— Source extract —
1

I am currently experimenting with a Python zipfile password cracker, which is multi-threaded. I thought a new thread is like a new connection/instance, basically getting the job done faster, only when i removed threading and timed the differences I am left shocked with the apparent drop in performance (x6 slower). I will insert the code here in case that's the issue.

import zipfile
from threading import Thread

def extractFile(zFile, password):
    try:
        zFile.extractall(pwd=password)
        print '[+] Password:', password
    except:
        pass

def main():
    zFile = zipfile.ZipFile('encrypted.zip')
    passFile = open('dictionary.txt', 'r')
    for line in passFile.readlines():
        password = line.strip('\n')
        t = Thread(target=extractFile, args=(zFile,password))   
        t.start()

if __name__ == '__main__':
    main()

Once I remove threading it completes 6 times faster. The time results are:

Threaded

real    18m46.974s 
user    18m25.936s   
sys     9m6.872s

Non threaded

real    3m32.674s
user    3m6.400s
sys     0m25.664s

Why is this happening? I expected that using a multi-threaded approach would improve performance.

— Written instruction 1 —
Repeat the section of the Python threading post from "import zipfile" up to and including "passFile = open('dictionary.txt', 'r')" word for word.

— Working data —
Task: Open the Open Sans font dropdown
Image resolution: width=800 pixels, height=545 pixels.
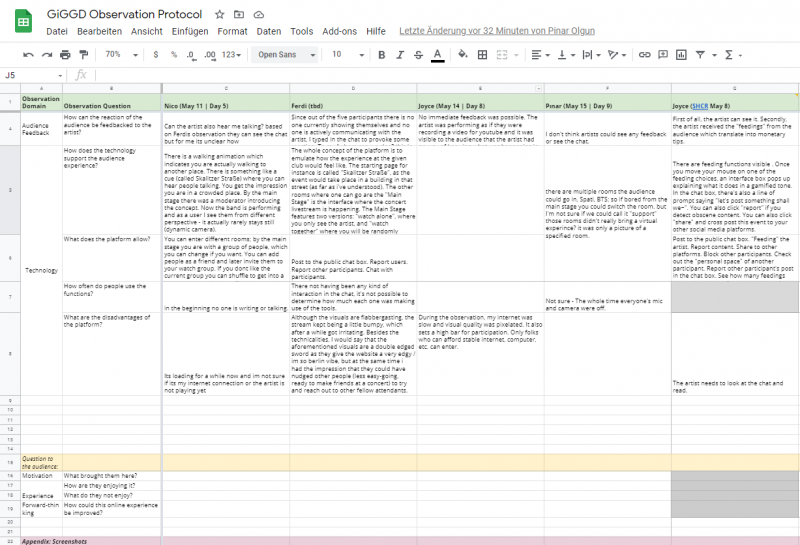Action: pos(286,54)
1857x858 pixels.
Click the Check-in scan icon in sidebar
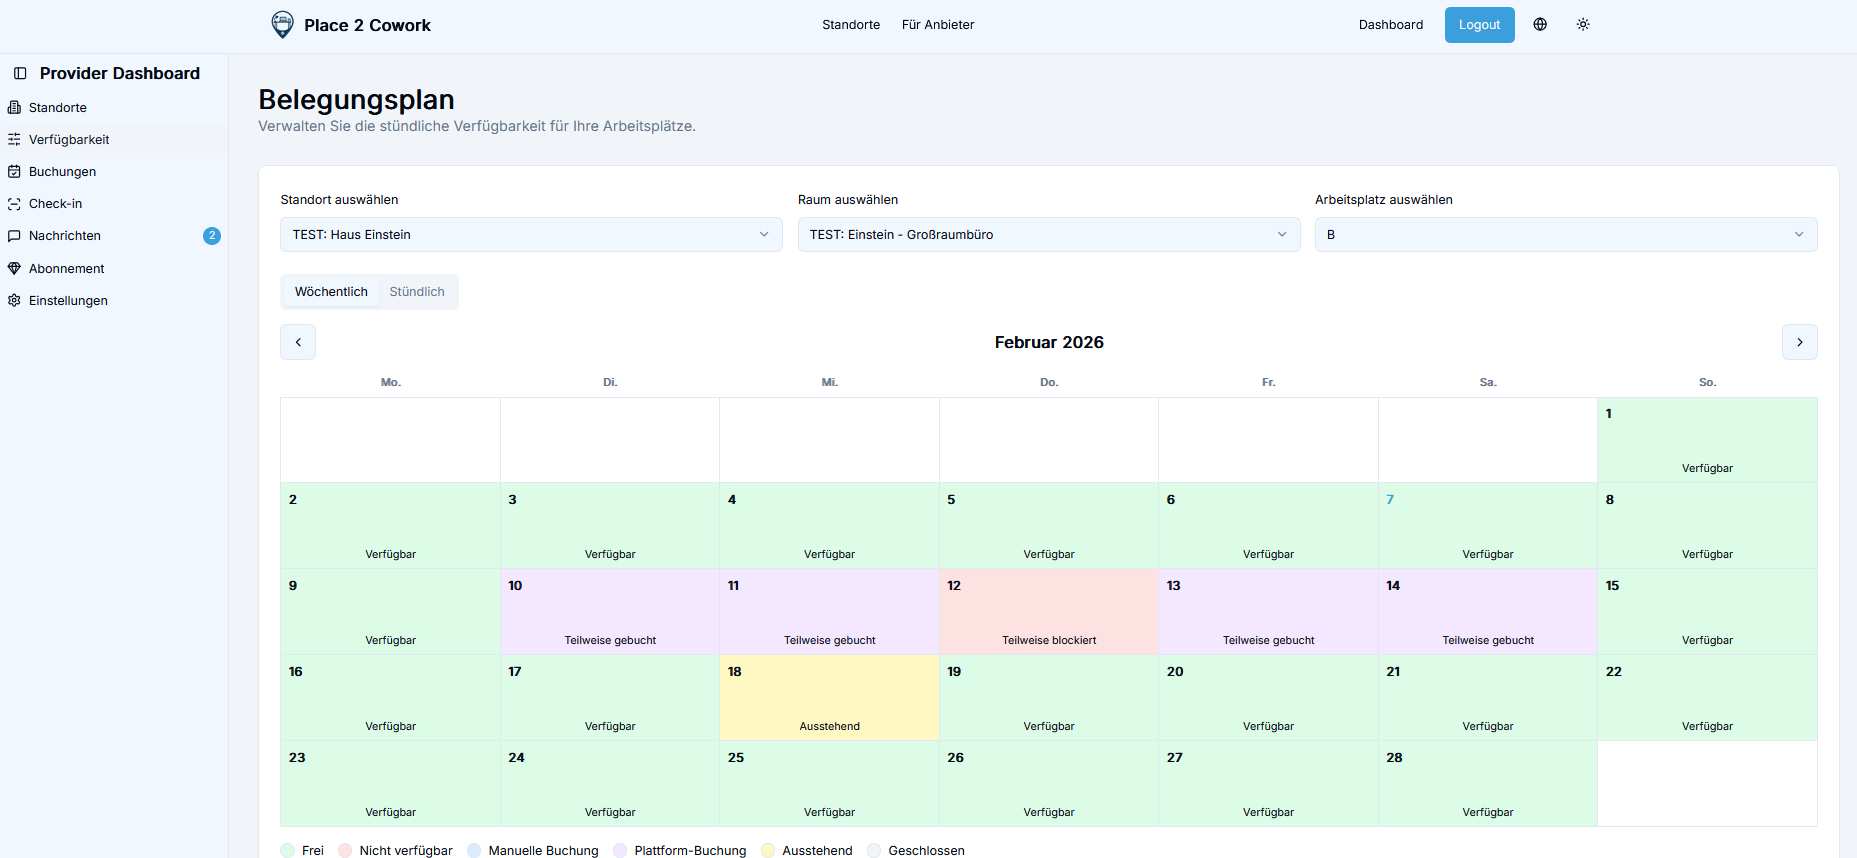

— Written instruction 2 —
Rewrite all the records, changing "pixels" to "px" and keeping everything else the same. Leave the pictures out of your answer.

— Task solution 1 —
import zipfile
from threading import Thread

def extractFile(zFile, password):
    try:
        zFile.extractall(pwd=password)
        print '[+] Password:', password
    except:
        pass

def main():
    zFile = zipfile.ZipFile('encrypted.zip')
    passFile = open('dictionary.txt', 'r')

— Task solution 2 —
Task: Open the Open Sans font dropdown
Image resolution: width=800 px, height=545 px.
Action: pos(286,54)
1857x858 px.
Click the Check-in scan icon in sidebar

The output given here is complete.